Saved entries:
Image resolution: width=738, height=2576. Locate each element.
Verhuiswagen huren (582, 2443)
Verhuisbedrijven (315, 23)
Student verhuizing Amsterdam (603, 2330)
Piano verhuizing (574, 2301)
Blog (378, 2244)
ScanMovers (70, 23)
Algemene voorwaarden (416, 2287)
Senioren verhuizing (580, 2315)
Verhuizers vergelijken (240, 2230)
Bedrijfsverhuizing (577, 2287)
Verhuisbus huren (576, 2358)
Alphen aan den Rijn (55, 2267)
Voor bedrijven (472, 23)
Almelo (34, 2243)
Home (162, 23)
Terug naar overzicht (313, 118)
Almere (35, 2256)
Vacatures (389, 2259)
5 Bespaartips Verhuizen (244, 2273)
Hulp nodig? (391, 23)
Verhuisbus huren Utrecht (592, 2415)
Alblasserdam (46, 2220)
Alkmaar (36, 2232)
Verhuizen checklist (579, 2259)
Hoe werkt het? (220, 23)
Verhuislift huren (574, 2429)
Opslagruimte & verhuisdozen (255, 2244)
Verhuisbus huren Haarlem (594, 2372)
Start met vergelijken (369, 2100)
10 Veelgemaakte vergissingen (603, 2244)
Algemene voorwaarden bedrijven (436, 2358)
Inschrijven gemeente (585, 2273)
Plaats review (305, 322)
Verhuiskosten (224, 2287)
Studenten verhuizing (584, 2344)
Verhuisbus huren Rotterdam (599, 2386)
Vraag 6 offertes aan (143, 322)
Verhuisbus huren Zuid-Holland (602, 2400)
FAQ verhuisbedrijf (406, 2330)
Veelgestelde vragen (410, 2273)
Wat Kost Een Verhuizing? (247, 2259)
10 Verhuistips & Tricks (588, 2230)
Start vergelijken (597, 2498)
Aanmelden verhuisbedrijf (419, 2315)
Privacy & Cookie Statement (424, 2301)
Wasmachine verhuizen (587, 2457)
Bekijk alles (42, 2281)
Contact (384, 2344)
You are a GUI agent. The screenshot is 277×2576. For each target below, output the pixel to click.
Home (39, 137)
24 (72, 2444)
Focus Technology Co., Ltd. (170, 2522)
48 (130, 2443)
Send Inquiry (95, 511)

Directions for this task:
An exact copy of every record is needed.

Solution:
Image resolution: width=738, height=2576. Locate each element.
Verhuiswagen huren (582, 2443)
Verhuisbedrijven (315, 23)
Student verhuizing Amsterdam (603, 2330)
Piano verhuizing (574, 2301)
Blog (378, 2244)
ScanMovers (70, 23)
Algemene voorwaarden (416, 2287)
Senioren verhuizing (580, 2315)
Verhuizers vergelijken (240, 2230)
Bedrijfsverhuizing (577, 2287)
Verhuisbus huren (576, 2358)
Alphen aan den Rijn (55, 2267)
Voor bedrijven (472, 23)
Almelo (34, 2243)
Home (162, 23)
Terug naar overzicht (313, 118)
Almere (35, 2256)
Vacatures (389, 2259)
5 Bespaartips Verhuizen (244, 2273)
Hulp nodig? (391, 23)
Verhuisbus huren Utrecht (592, 2415)
Alblasserdam (46, 2220)
Alkmaar (36, 2232)
Verhuizen checklist (579, 2259)
Hoe werkt het? (220, 23)
Verhuislift huren (574, 2429)
Opslagruimte & verhuisdozen (255, 2244)
Verhuisbus huren Haarlem (594, 2372)
Start met vergelijken (369, 2100)
10 Veelgemaakte vergissingen (603, 2244)
Algemene voorwaarden bedrijven (436, 2358)
Inschrijven gemeente (585, 2273)
Plaats review (305, 322)
Verhuiskosten (224, 2287)
Studenten verhuizing (584, 2344)
Verhuisbus huren Rotterdam (599, 2386)
Vraag 6 offertes aan (143, 322)
Verhuisbus huren Zuid-Holland (602, 2400)
FAQ verhuisbedrijf (406, 2330)
Veelgestelde vragen (410, 2273)
Wat Kost Een Verhuizing? (247, 2259)
10 Verhuistips & Tricks (588, 2230)
Start vergelijken (597, 2498)
Aanmelden verhuisbedrijf (419, 2315)
Privacy & Cookie Statement (424, 2301)
Wasmachine verhuizen (587, 2457)
Bekijk alles (42, 2281)
Contact (384, 2344)
You are a GUI agent. The screenshot is 277×2576. For each target below, output the pixel to click.
Home (39, 137)
24 (72, 2444)
Focus Technology Co., Ltd. (170, 2522)
48 (130, 2443)
Send Inquiry (95, 511)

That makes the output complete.